I started this project on 10/10/24 following a Project Pitching event at my University (UCSB), in preparation to this project I earned a certificate in course called
Computer Vision for Data Scientists on LinkedIn Learning and combined with prior experience from projects in the past (check out https://jaekop.me wink wink)
I was able to develop a basic model that has been developed over the course of this month.

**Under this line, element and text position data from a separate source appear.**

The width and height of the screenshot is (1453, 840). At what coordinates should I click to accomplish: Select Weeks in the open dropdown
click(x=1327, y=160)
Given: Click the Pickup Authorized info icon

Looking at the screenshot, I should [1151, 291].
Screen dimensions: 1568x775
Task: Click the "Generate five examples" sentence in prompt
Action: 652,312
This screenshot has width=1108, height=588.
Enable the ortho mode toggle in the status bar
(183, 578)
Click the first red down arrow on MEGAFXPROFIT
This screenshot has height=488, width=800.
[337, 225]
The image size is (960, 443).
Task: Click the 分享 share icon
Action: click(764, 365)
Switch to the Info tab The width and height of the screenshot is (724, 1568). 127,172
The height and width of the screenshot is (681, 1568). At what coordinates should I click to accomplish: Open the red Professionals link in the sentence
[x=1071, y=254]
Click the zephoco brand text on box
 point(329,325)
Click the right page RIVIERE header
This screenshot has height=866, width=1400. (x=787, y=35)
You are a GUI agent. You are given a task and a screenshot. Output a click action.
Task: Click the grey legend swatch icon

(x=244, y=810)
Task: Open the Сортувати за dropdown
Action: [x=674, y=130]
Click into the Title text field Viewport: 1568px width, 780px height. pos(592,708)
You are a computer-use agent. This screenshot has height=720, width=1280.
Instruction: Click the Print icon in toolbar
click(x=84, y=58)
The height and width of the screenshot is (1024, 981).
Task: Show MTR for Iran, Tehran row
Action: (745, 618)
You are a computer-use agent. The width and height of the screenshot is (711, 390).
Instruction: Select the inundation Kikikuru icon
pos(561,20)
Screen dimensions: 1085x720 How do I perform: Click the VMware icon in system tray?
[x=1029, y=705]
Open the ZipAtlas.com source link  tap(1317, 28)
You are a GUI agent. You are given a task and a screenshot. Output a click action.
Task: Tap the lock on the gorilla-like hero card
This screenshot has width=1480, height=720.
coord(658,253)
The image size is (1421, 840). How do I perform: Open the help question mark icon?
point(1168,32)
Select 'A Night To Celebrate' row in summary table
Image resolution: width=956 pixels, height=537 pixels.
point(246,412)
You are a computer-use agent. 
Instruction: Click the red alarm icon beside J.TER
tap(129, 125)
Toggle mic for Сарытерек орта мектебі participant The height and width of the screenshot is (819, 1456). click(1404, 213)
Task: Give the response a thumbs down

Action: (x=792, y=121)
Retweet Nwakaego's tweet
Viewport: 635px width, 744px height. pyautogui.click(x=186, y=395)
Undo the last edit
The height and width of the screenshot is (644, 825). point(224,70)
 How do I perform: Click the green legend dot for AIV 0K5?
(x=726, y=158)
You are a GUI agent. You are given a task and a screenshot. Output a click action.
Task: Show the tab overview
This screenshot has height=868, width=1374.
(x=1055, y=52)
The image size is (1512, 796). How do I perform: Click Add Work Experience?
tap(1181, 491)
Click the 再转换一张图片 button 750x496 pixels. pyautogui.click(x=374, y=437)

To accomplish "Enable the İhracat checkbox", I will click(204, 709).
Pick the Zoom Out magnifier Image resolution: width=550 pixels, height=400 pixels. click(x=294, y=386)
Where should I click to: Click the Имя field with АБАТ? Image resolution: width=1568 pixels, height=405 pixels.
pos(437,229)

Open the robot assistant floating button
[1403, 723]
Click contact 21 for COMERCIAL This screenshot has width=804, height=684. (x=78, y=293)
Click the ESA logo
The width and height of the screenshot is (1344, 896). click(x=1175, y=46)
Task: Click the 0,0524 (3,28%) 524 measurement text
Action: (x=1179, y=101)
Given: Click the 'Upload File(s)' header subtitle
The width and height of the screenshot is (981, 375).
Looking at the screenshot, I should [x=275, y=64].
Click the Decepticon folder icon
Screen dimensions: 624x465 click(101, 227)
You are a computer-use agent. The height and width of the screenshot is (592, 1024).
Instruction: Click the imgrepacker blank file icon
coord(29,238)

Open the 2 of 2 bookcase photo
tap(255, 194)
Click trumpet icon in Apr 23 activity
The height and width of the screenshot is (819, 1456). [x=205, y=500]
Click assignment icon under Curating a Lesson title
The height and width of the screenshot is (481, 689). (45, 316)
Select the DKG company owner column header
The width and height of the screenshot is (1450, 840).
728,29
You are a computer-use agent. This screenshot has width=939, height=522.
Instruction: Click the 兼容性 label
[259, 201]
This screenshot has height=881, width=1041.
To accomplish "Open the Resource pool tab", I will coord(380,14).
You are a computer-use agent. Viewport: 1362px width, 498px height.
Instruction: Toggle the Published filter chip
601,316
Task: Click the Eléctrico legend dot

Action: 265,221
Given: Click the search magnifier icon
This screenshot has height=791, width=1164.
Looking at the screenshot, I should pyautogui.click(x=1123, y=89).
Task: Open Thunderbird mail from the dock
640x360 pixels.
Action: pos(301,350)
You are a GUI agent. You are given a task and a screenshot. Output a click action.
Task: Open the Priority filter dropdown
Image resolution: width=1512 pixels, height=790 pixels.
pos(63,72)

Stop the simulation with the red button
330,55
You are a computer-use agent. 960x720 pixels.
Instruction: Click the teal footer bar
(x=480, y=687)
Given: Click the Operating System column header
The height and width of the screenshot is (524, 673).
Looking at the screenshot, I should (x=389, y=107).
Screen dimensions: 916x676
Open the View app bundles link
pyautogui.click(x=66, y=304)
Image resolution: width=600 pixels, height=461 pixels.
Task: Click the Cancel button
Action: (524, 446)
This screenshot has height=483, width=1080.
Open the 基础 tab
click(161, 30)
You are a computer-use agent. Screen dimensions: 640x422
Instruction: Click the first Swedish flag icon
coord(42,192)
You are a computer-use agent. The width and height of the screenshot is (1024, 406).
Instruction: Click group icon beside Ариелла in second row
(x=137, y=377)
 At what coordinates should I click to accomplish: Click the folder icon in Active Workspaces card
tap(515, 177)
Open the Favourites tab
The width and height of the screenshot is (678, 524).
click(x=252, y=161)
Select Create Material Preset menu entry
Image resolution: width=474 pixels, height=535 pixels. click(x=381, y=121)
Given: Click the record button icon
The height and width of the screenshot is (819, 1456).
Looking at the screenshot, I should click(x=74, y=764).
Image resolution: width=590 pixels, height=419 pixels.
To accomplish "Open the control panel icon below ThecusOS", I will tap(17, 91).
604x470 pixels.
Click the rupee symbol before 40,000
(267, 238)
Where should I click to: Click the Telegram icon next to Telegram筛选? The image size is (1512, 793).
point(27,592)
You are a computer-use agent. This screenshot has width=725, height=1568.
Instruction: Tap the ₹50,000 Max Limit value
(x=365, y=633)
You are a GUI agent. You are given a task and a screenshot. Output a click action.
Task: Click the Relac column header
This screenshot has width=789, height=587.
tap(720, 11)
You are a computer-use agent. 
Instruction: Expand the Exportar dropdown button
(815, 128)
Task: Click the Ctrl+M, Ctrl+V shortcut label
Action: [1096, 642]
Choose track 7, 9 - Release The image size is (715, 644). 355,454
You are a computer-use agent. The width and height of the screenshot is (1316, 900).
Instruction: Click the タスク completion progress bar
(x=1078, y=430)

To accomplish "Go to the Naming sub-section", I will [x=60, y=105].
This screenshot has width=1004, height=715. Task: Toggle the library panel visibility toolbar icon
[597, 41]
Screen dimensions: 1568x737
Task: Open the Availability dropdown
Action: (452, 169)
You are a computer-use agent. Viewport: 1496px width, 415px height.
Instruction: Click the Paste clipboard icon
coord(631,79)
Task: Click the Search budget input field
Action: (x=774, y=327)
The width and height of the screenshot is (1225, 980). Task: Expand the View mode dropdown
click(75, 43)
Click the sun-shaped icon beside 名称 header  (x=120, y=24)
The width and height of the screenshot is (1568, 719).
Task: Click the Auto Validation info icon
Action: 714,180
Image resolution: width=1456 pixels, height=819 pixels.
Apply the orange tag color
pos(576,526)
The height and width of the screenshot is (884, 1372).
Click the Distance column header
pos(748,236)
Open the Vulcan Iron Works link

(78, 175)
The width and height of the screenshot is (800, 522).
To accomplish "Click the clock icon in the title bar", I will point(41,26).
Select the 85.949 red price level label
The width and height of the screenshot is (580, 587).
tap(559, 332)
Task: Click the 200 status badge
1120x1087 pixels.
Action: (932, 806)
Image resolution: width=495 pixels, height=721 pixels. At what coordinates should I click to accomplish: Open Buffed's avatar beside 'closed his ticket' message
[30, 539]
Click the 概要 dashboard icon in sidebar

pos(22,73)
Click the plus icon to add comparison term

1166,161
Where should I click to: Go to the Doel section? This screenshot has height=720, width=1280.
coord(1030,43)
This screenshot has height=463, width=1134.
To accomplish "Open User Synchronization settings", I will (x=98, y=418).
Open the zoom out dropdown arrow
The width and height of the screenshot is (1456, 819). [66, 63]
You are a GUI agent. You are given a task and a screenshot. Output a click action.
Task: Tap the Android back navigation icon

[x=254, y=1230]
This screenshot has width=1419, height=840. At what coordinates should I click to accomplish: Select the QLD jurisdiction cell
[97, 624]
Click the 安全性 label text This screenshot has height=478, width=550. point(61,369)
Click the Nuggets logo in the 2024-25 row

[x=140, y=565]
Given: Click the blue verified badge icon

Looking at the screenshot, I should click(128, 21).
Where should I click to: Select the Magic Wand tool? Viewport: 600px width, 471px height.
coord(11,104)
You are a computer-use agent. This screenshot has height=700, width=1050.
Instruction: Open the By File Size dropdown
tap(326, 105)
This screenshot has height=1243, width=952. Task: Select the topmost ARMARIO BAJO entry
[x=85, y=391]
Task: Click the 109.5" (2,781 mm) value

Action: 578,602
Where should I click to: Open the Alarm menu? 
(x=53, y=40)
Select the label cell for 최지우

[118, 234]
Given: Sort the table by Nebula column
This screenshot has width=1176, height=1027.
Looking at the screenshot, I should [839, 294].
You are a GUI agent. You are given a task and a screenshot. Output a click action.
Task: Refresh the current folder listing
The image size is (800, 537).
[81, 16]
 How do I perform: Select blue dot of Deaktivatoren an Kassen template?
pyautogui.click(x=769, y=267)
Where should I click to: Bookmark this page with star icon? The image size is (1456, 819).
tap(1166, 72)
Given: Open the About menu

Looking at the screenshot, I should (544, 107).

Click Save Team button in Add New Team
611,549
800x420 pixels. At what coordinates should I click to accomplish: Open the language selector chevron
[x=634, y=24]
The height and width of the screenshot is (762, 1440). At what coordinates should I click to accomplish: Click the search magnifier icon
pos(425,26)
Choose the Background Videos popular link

My original idea for this project was a very simple model that consisted of 4 files .
- collect.py
- Basically used a live camera (cv2) to take n amount of photos and created m amount of folders. It started off very simple with 720p quality and about 100 images for all of the signs
- create_dataset.py
- The original idea of this file was to process each image using mediapipe's hand landmark detection. Then sort through every image of each folder and create a pickle file to organize the model data.
And to apply filters to help process the data in a more isolated way to the hand.
- train_class.py
- Originally I trained the pickle data on a Random Forest classifier, a more easy and general usage classifier. The models are trained using train_test_split with stratify to handle class balance.
- inf_clas.py
- This basically just ran the model and created the hand landmarks and other stuff. It had the dictionary that turned the folder number it detected into each given sign.
Begin of Change Log
I ran into the issue of overfitting, I mean it was bound to happen with images that didn't vary much since I recorded them live. It would read a flat hand as a finger gun, it had a lot to do with the landmark detection of mediapipe but I didn't really diagnose that until much later. So then I did some tweaking to min_samples_split and max_depth and some parameters to the RandomForest classifier and it helped a bit but not that much. I started pondering about making some changes to the mediapipe and changed the min_detection_confidence to extremely low numbers to no avail.
I decided to change the classifier, to change RandomForest to a classifier more built for real-time detection. The YOLO series, I decided to pick a bit older and well documented version for troubleshooting reasons: being YOLOv5. Meaning I have to change the way I collected data from pickle to annotations with val and label folders. and to download the model I chose a smaller one or yolov5s.pt since I'm only detecting 12 handsigns. But I had many issues detecting just the hands so I made some changes to the yolov5's train.py and other files that control how the classifier is trained. I edited what it recognizes and made some tweaks to collect.py to focus more on the hands and infer less patterns in the background. And then I finally realized that it was the hand-tracking of mediapipe that was not detecting the overlapping that many of these handsigns have. I decided to use the general pattern recognition of YOLOv5 instead of depending on the landmarks of mediapipe that were ultimately not capable of handling the complexities of overlapping hands. After messing around with the datasets, I realized that the quality of data I had was very bad, meaning I was to add more variance through color filters and start using Roboflow which is a website that allows me to create annotations for the YOLOv5 model to learn from. Since I adapted the use of Roboflow my process was streamlined so heavily I didn't even need half of the python files anymore. I also tweaked the collect.py to rotate images randomly 15 degrees clockwise and counterclockwise and randomized the hue. Also made it screenshot every 5 frames to try to counter overfitting. As of 11/7/24 I got my program to run for the very first time and perform jutsu's. I still face the issue of recognizing handsigns that are sort of similar. Especially Ram and Tiger, Dragon and Rat, and lastly Ox, Hare, and Dog for some reason. I need to diversify data especially with different shirts and skin tones. AS OF 12/8/2024 I GOT FLASK TO BE ABLE TO DISPLAY MY MODEL ON MY LOCAL MACHINE WOOHOO!